(In the car, after the fun.)
I don't recall ever being in that heavy of a downpour before (if you know of a time, you can remind me of it later). We were bringing our daughter home from college, and my husband decided we should stop at Multnomah Falls. We walked up to the falls and were there just long enough to take photos of every combination of twos possible—dad & daughter, mom & daughter, dad & mom—when someone very big turned a humongous garden hose on full blast and started watering the crowd.
Everyone ran, fast. I ran to the left down a corridor-of-a staircase with some fellow from Asia. Dad and daughter headed down the open stairs. I assumed they were going to the car, but I wanted to get inside a building as fast as I could. As my unknown Asian companion-in-flight and I flapped down the wet concrete staircase, I was laughing, gasping, and muttering incoherently as my hair reached its saturation point and began a water show of its own directly in front of my eyes. As a tributary was flowing effortlessly down my back I muttered, I have no idea where I am going. Continually laughing. Continually amazed.

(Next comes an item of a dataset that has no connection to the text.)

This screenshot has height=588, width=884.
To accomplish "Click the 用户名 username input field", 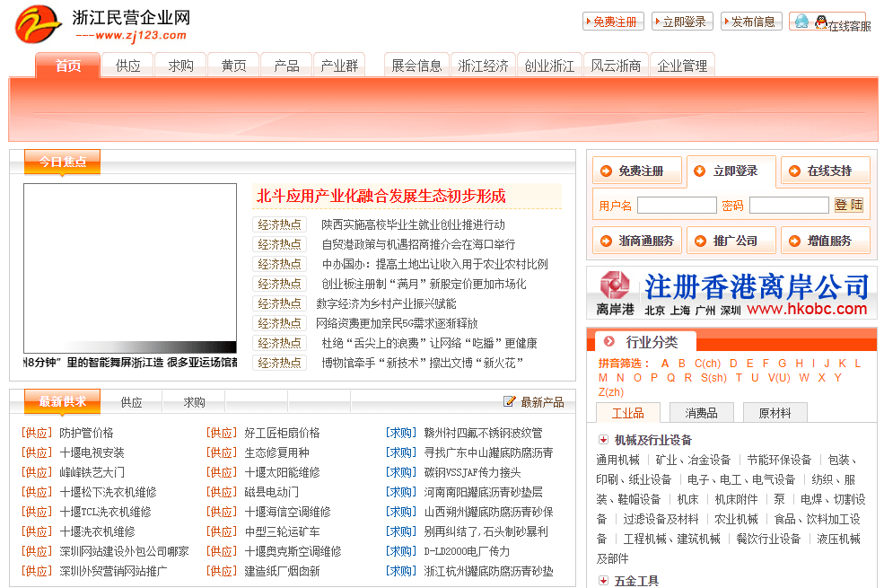I will (x=676, y=206).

Continually confounded by the immeasurable volume of wet.
We all ended up in the gift shop, and after the deluge had subsided, we three freezing, soaked puppies didn't even discuss walking back up to look at the falls. My daughter, who just finished her sophomore year in college, splashed and jumped through the parking lot puddles like that sweet little girl I once knew, the one whose hair I used to comb. The lake we had parked our car in was much deeper when we got back. My shoes were soaked; my jacket was soaked; my hair was soaked and promised to be a mass of frizz when things dried out (it made good on that promise)...but I loved that sudden adventure.